___ TRECHO DA FONTE
O povoado, conhecido como a capital argentina do trekking, está literalmente aos pés das Cordilheiras dos Andes. É uma cidade bem pequena, totalmente direcionada ao turismo de aventura. Ao chegar, a sensação é de estar na Vila dos Hobbits de JRR Tolkien: montanhas de bosque e pedra, montanhas de neve ao fundo, casinhas lindas. Não existe a possibilidade de estar em um quarto sem uma vista maravilhosa.
Para chegar, é necessário ir em ônibus ou carro. Tomei um ônibus na estação de El Calafate (2.500 pesos, novembro/2021, empresa Chaltén Travel). Sāo 3 horas de viagem, com partidas às 8h, 13h ou 19h. Para o retorno, pode-se optar por descer diretamente no aeroporto (2h30min, mesmo valor). Fiquei hospedada no Las Agachonas Apart. Ótimo apartamento, serviço impecável.
Um detalhe importante sobre a cidade: nāo há internet. Os celulares funcionam, mas sem dados. Os hotéis, cafés e restaurantes disponibilizam wi-fi, mas a rede não é tão estável.
Trilhas de El Chaltén
(e o esforço físico que podem demandar)
______
___ MATERIAL FORNECIDO
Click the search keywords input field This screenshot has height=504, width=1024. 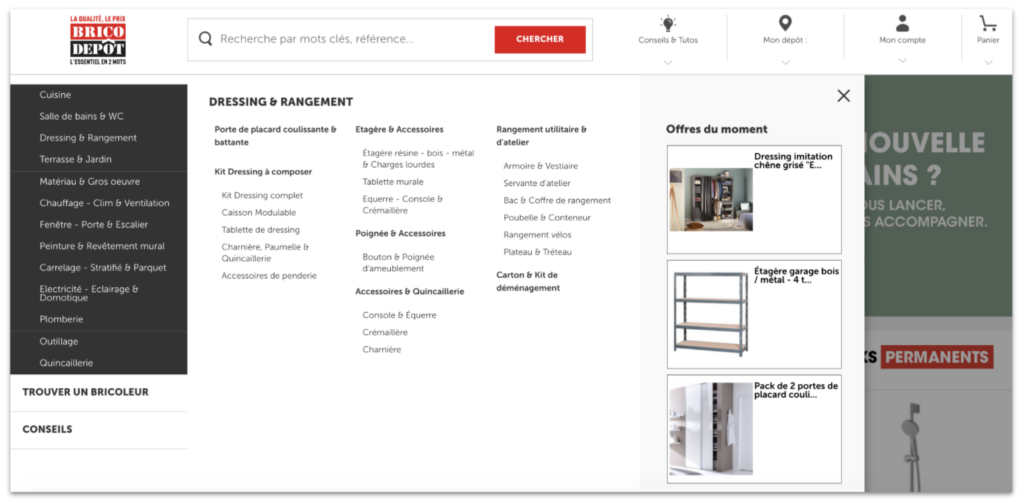tap(350, 39)
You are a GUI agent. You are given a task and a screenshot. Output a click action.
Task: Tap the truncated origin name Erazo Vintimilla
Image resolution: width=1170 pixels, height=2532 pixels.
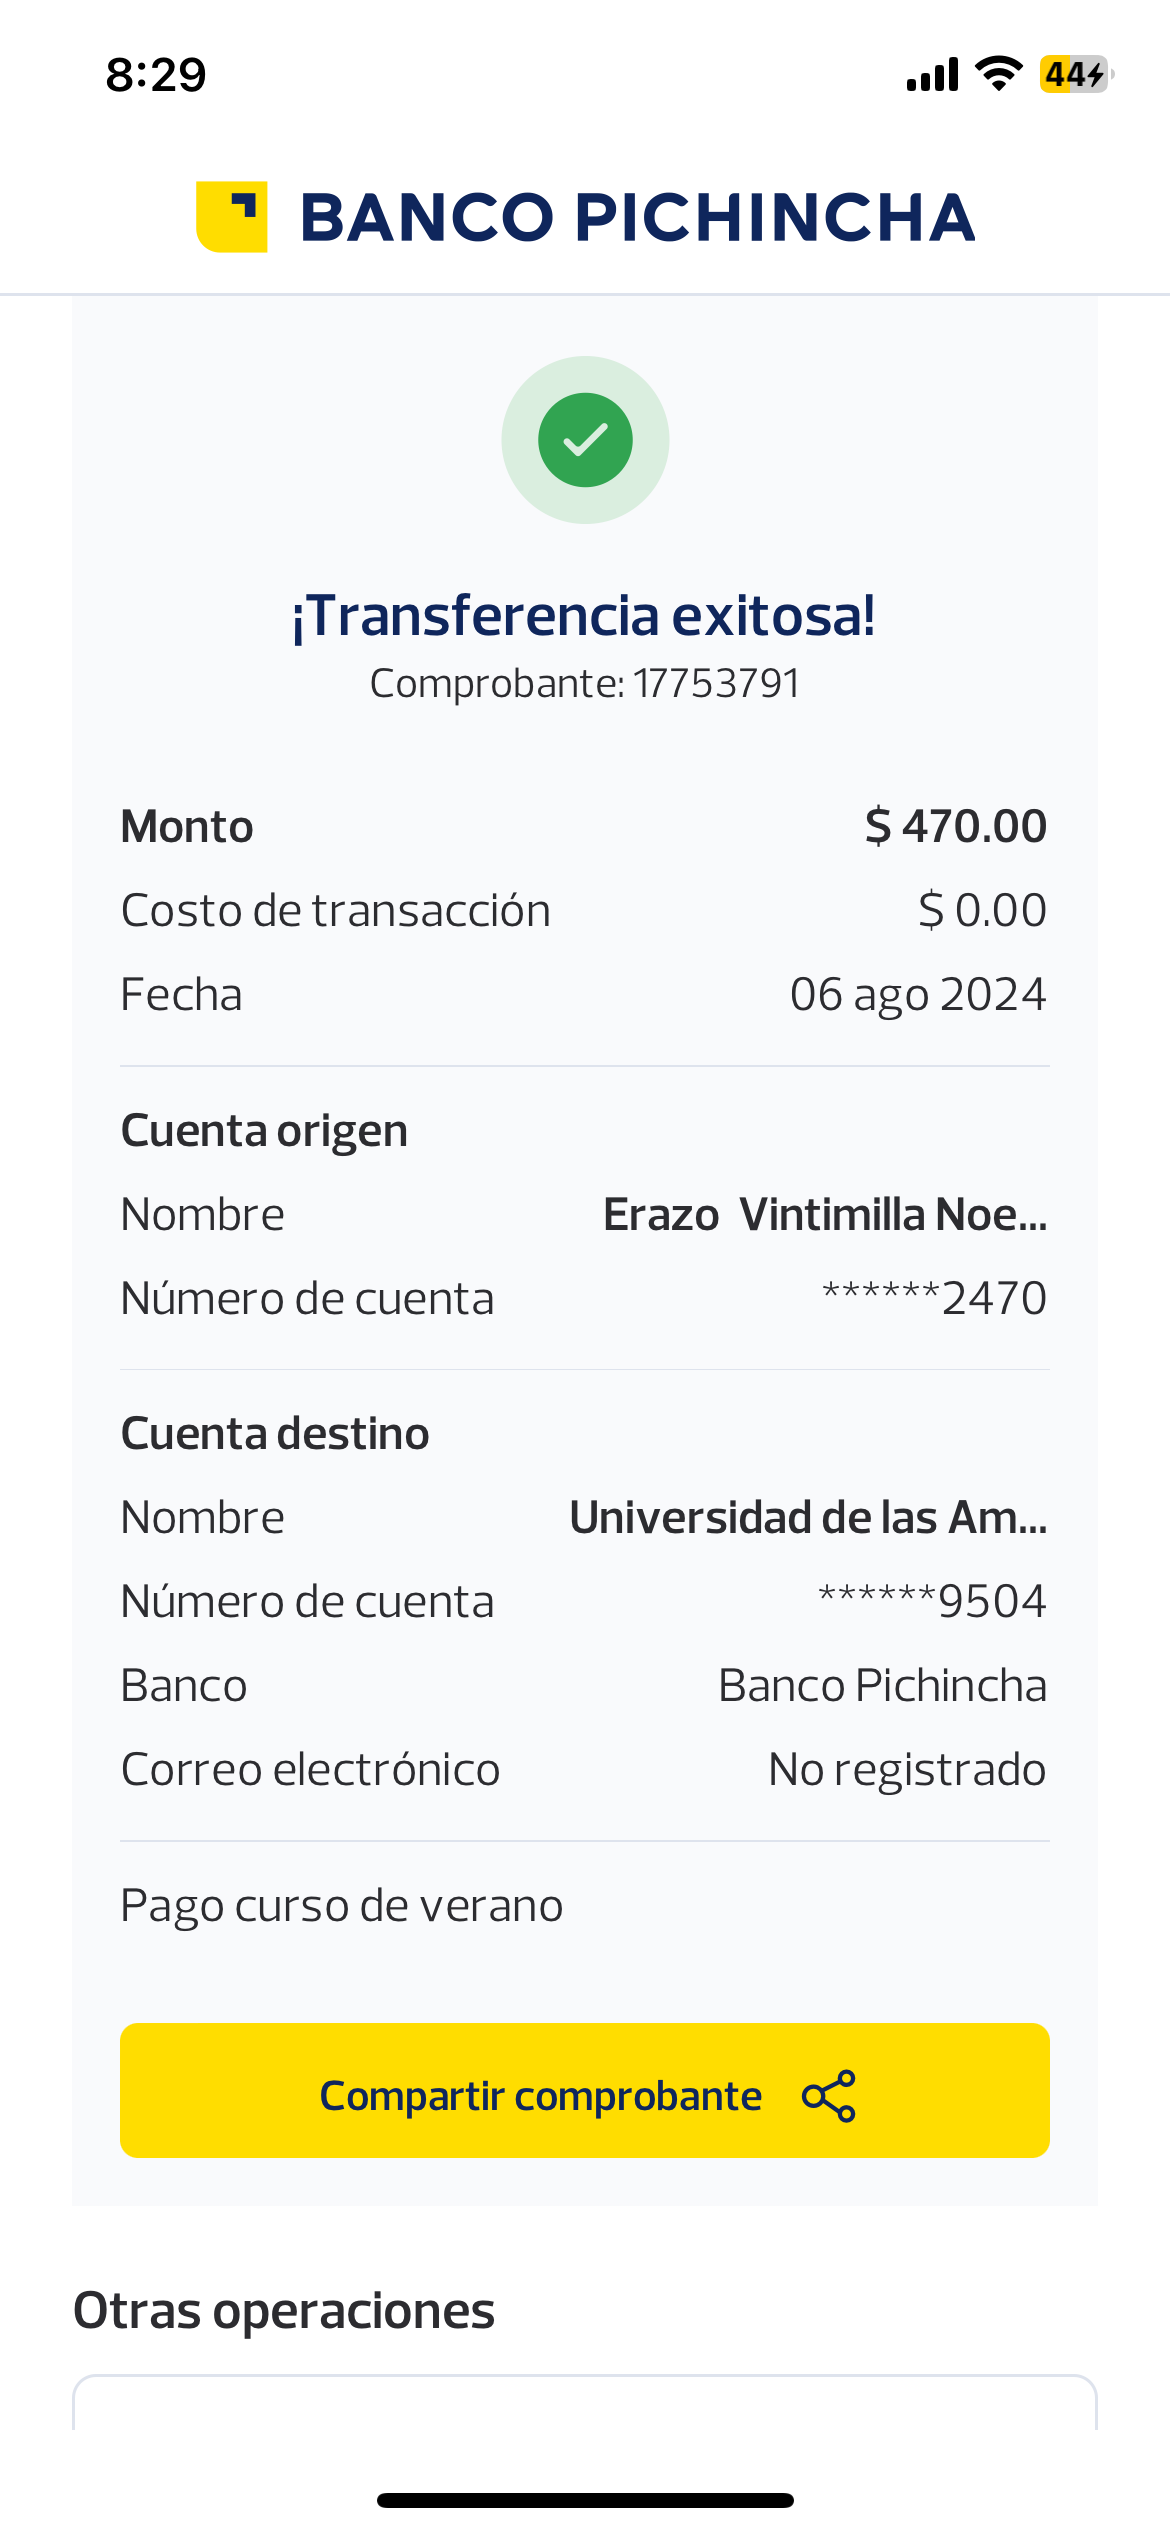pyautogui.click(x=825, y=1215)
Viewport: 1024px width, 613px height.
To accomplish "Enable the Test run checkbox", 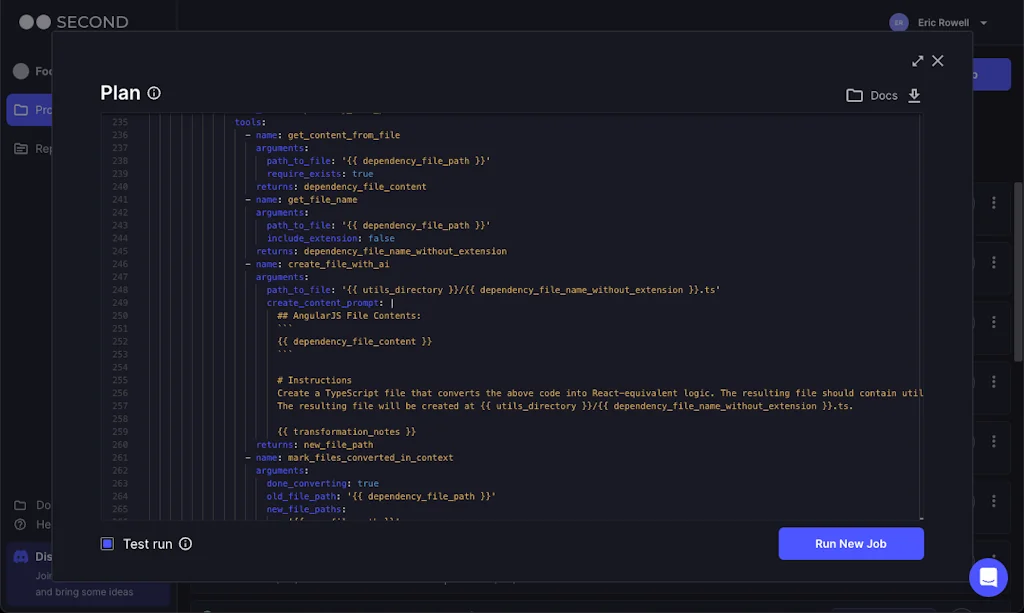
______
INSTRUÇÃO 1:
Copie do texto sobre El Chaltén o trecho de "Para chegar, é" a "que podem demandar)".
INSTRUÇÃO 2:
Nas linhas fornecidas, reescreva o trecho da linha com "You are a GUI" até a linha com "pyautogui.click(x=825, y=1215)", trocando "Tap" por "Click" e mantendo todo o resto igual. Deixe as imagens de fora da resposta.

RESOLUÇÃO 1:
Para chegar, é necessário ir em ônibus ou carro. Tomei um ônibus na estação de El Calafate (2.500 pesos, novembro/2021, empresa Chaltén Travel). Sāo 3 horas de viagem, com partidas às 8h, 13h ou 19h. Para o retorno, pode-se optar por descer diretamente no aeroporto (2h30min, mesmo valor). Fiquei hospedada no Las Agachonas Apart. Ótimo apartamento, serviço impecável.
Um detalhe importante sobre a cidade: nāo há internet. Os celulares funcionam, mas sem dados. Os hotéis, cafés e restaurantes disponibilizam wi-fi, mas a rede não é tão estável.
Trilhas de El Chaltén
(e o esforço físico que podem demandar)

RESOLUÇÃO 2:
You are a GUI agent. You are given a task and a screenshot. Output a click action.
Task: Click the truncated origin name Erazo Vintimilla
Image resolution: width=1170 pixels, height=2532 pixels.
pyautogui.click(x=825, y=1215)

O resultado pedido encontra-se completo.